The evening before the jury was to be given its charge, the insurance company called Nassau to offer a settlement of $1.5 million. It was, for this kind of case, a pretty good outcome for the hospital. Under the circumstances, it was also a good figure for the plaintiff. Nassau and Torres accepted the offer.
The settlement naturally will confirm many people’s feelings about malpractice law. John Fitzgerald says that he asks for medical records in only one in 50 to 100 inquiries that come into the firm’s referral line. But in the cases in which the firm does go to the step of getting medical records, it files suit in fully half. The math here is clear: Simply delivering a child who is seriously premature and seeing its patient go to a law firm like Fitzgerald’s means that a hospital is already facing a 50-50 chance of finding itself in a position in which a $1.5 million settlement is a pretty good outcome for the defense.
Whatever Taamel’s real disabilities, more than a few readers will agree with Janet Stein that it’s “sad and disappointing and disheartening that the system uses this to compensate the family for a bad situation.” And the natural impulse is to blame the lawyers, people like Randy Nassau and John Fitzgerald, whose firm earned $295,000 for its work.
But Nassau takes seriously the idea that she is an advocate for exactly the people the medical system tends to ignore. For Nassau, as she and Melnick were moving toward the dollar figure that was their center of gravity, the system was working. “When people go to private physicians, when they’re monitored, things go well,” she maintains.

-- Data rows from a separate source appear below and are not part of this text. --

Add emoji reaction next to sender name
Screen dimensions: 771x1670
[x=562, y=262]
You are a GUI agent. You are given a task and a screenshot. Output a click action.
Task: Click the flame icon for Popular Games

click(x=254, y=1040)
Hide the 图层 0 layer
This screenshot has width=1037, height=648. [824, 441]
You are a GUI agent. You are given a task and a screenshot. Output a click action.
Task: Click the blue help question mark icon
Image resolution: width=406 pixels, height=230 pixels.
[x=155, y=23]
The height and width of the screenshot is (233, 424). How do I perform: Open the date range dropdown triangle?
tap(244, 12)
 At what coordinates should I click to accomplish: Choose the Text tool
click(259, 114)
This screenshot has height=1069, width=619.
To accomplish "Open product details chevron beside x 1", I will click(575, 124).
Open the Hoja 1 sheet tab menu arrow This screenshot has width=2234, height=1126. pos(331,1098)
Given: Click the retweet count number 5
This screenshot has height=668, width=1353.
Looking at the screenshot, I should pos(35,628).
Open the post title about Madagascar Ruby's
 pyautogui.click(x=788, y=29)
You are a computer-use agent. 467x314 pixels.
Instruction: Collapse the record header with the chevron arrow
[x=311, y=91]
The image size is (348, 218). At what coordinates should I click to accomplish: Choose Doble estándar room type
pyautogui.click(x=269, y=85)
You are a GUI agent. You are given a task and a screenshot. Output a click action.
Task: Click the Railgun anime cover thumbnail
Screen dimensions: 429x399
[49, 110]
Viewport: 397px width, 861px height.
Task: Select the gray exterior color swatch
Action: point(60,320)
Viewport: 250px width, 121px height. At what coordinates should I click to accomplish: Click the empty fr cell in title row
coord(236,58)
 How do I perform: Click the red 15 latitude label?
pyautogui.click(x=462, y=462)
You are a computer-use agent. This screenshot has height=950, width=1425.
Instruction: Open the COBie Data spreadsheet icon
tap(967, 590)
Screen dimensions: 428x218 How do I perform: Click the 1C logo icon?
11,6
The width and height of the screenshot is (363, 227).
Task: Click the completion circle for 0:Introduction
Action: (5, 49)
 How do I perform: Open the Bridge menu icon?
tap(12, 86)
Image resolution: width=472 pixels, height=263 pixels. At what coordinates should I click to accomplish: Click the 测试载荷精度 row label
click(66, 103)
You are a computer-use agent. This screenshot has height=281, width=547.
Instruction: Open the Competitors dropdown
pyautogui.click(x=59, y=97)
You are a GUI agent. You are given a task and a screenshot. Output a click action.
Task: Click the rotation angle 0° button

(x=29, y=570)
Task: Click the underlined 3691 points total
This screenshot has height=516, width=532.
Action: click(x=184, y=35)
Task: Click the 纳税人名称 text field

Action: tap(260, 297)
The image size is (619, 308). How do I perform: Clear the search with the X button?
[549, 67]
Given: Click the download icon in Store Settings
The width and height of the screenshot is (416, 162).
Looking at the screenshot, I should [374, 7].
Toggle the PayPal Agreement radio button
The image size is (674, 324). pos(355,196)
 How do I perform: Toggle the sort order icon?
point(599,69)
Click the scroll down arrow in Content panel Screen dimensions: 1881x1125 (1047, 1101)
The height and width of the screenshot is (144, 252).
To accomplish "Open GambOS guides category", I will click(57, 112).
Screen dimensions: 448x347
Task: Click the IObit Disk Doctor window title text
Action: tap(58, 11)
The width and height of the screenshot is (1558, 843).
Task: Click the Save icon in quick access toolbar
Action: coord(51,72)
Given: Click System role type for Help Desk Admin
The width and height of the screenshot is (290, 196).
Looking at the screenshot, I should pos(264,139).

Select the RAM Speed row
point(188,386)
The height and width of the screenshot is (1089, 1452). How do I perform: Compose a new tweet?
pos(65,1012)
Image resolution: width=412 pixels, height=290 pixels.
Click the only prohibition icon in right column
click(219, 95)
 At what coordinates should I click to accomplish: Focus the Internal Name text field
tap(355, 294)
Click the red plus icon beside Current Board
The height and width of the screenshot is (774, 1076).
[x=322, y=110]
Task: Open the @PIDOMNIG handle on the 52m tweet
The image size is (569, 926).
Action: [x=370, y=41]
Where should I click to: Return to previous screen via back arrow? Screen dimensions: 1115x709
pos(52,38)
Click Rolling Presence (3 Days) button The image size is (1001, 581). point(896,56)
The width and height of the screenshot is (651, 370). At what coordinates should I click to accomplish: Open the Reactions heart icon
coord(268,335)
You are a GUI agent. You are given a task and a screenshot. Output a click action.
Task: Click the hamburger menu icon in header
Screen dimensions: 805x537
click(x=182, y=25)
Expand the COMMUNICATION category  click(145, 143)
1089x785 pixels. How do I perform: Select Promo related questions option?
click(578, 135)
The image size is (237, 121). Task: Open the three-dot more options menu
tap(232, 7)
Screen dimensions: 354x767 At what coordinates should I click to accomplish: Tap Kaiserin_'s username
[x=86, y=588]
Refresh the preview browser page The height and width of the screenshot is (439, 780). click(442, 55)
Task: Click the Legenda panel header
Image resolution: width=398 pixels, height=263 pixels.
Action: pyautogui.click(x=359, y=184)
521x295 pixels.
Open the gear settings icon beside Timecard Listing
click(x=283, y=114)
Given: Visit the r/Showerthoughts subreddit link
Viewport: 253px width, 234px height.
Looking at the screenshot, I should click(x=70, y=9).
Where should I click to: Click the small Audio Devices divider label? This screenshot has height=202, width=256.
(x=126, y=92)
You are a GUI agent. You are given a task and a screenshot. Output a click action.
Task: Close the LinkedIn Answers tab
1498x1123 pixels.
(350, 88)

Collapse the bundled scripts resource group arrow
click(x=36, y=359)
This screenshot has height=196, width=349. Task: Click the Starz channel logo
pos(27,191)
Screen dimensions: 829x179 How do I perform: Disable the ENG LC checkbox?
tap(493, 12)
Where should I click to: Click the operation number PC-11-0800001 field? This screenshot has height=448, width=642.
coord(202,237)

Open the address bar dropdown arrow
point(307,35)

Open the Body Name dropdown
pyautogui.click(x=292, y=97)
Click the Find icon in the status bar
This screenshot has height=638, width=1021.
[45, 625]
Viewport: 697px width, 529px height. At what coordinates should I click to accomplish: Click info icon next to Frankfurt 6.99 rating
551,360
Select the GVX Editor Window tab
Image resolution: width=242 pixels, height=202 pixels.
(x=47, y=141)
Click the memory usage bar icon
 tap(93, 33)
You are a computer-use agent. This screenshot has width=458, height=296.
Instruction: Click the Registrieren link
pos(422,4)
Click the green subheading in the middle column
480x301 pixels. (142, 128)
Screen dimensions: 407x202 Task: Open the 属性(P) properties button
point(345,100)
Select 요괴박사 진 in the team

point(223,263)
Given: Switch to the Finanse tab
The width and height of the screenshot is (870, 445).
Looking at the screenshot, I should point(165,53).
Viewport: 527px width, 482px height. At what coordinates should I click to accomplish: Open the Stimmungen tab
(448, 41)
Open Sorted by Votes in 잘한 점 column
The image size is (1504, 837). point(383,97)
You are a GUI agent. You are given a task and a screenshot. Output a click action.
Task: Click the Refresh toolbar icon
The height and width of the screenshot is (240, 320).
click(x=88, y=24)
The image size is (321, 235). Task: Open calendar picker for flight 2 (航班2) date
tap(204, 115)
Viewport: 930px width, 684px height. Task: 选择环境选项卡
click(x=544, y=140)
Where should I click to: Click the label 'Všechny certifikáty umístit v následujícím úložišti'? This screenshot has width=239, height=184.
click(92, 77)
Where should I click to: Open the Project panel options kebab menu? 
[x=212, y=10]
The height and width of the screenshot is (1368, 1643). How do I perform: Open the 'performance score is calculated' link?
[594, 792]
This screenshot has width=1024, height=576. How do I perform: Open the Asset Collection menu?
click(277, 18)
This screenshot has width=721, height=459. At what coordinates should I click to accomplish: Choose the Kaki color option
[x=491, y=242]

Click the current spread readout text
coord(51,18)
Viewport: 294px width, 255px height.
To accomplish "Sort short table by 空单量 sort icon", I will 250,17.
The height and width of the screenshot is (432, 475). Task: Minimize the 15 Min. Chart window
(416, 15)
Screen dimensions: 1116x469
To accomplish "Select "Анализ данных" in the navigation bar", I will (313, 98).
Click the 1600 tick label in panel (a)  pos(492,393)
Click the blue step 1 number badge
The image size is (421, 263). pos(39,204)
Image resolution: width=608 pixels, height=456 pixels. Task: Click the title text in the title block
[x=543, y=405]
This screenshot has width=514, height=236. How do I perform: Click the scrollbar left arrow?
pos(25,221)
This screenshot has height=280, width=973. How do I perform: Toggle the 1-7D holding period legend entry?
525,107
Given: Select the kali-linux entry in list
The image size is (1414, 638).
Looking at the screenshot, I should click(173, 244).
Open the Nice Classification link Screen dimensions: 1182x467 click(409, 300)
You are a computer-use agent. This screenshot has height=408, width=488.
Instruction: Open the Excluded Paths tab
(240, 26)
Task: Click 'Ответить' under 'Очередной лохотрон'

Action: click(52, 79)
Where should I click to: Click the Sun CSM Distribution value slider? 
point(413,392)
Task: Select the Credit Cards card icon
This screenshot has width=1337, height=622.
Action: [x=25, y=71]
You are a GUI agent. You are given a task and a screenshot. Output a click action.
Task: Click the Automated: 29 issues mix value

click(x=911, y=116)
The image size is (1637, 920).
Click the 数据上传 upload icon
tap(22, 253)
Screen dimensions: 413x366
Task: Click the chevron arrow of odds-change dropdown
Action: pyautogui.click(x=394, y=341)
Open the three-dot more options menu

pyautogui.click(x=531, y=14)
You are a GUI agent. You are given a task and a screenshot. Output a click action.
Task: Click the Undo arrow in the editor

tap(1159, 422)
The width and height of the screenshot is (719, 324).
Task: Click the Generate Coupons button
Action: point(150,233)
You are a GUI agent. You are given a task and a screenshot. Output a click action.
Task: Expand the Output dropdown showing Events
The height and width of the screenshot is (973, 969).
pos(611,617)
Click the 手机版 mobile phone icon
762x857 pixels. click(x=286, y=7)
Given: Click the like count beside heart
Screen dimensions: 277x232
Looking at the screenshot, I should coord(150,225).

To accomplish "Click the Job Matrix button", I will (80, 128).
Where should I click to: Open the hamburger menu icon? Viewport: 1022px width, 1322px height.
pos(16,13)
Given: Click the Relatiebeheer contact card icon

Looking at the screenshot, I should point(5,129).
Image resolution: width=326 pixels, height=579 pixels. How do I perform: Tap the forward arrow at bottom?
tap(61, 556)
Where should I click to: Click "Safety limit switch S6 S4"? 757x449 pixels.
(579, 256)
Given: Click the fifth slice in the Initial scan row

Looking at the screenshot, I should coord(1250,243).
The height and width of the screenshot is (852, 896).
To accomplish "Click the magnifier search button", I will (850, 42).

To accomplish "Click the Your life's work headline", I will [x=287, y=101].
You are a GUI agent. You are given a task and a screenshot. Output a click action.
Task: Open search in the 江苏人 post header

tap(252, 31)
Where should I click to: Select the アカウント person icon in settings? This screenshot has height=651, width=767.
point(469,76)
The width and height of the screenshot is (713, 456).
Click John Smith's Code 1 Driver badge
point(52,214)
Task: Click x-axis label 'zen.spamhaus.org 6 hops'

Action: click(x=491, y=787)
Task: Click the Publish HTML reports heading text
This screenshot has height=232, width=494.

It’s when they go to a clinic and see all these different doctors that this happens.
For the lawyers, as much as both of them would have loved—great records be damned—to get to a verdict and find out how it ended, a trial is ultimately not about getting to a satisfying conclusion as to who was right but about getting to a number that both sides can live with.
Torres got just under $1.1 million in trust for her son, but the money, while welcome, is not her most important reward from the trial. We met in a restaurant on the Lower East Side after the trial, and Torres told me that the trial gave her answers about why her son was born the way he is. It seemed a startling conclusion to come to, since the trial I saw tended to show the opposite. But it was understandable.
“For a long time, I blamed myself [for Taamel’s condition],” Torres told me. “For a long time, I blamed myself that it was my fault that Taamel was that way, it was my fault that Tahliek died. For a long time.” The ritual of the trial let her transfer the guilt—not because of the evidence presented but in spite of it.